Steven Snell to be sentenced Oct. 11
August 30, 2019

A Millsboro man has pleaded guilty to charges of robbery, home invasion, kidnapping and assaulting an elderly couple at Rehoboth Beach Yacht and Country Club in 2018.

Steven Snell, 29, will be sentenced Friday, Oct. 11 in Delaware Superior Court in Georgetown. He faces a minimum of 17 years in jail and up to 140 years, although prosecutors have agreed to cap his sentence at 22 years.

Appearing before Judge E. Scott Bradley Aug. 30, Snell pleaded guilty to two counts of first-degree robbery and one count each of first-degree kidnapping, home invasion, possession of a deadly weapon and second-degree assault. 

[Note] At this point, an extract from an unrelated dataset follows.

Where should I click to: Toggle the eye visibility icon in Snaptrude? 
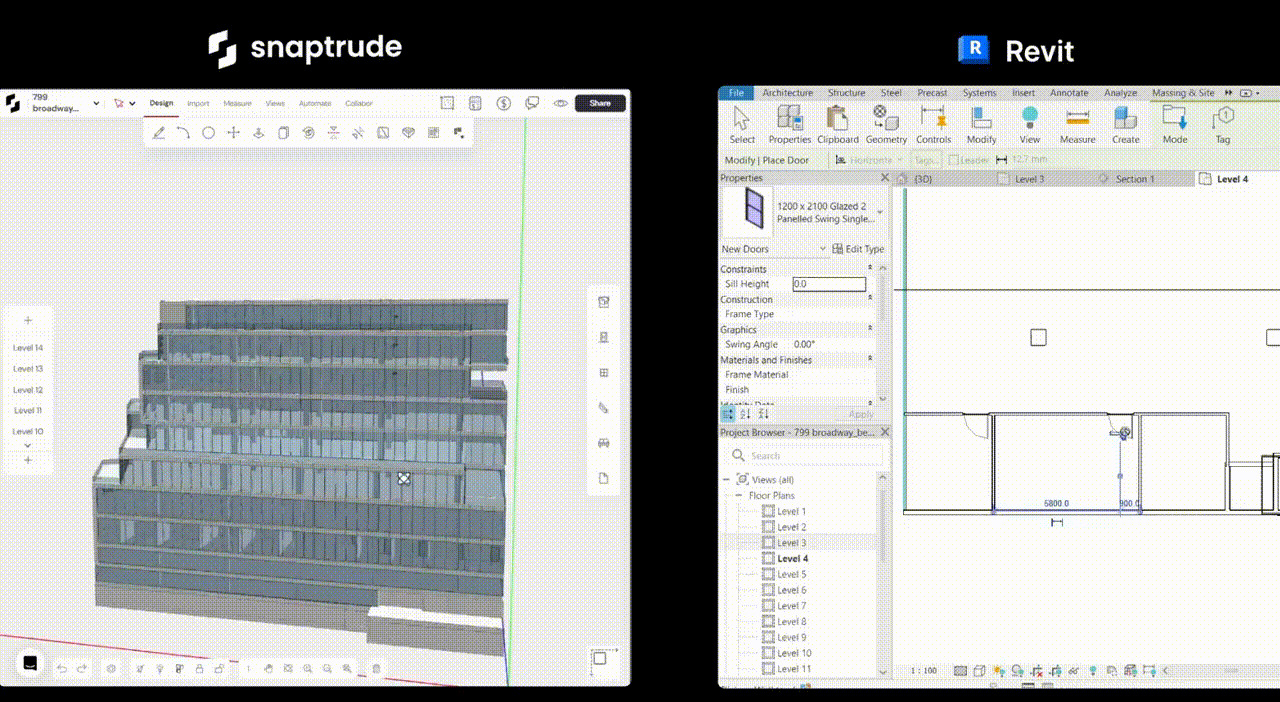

By taking a plea, Snell will avoid a trial in which he would have faced 19 charges. In July, Snell rejected a plea offer that would have given him a minimum 14-year sentence. If he had gone to trial, he would have faced 42 years if convicted on all counts. Snell’s attorney, Rob Robinson, said Snell had discussed his case with family members while awaiting trial in prison and had a change of heart about accepting a deal. 

In taking the plea deal, Snell admitted to breaking into the home of an 82-year-old man and his 81-year-old wife July 28, 2018, taking $60 from the man and $200 from the woman’s purse, along with her ATM card. According to court documents, Snell had held a box cutter to the man’s throat in the house and later told the woman that he had a gun. 

He forced the woman into the man’s black BMW, put the man in the trunk and drove to an M&T Bank branch on Camelot Drive.

At the bank, Snell withdrew $500, but not before being captured on the ATM security camera with the woman, who later recognized him by a three-star tattoo on his forearm. Prosecutors say that when Snell tried to leave with the woman after withdrawing the money, she struggled. When another customer intervened, Snell fled in the car with the man still in the truck. Snell parked the car in the rear of a Subway restaurant near the bank. The man was later able to free himself from the trunk by jimmying the lock. 

Delaware State Police were later able to track down Snell using a cellphone locator after obtaining Snell’s number from his mother. Robinson had attempted to have this evidence thrown out, but Bradley ruled evidence obtained from the cellphone locator was admissible. Police had narrowed in on Snell as a suspect after the couple also mentioned Snell’s shaky hands, consistent with Tourette’s syndrome. When police searched their database for offenders with Tourette’s, Snell’s name came up.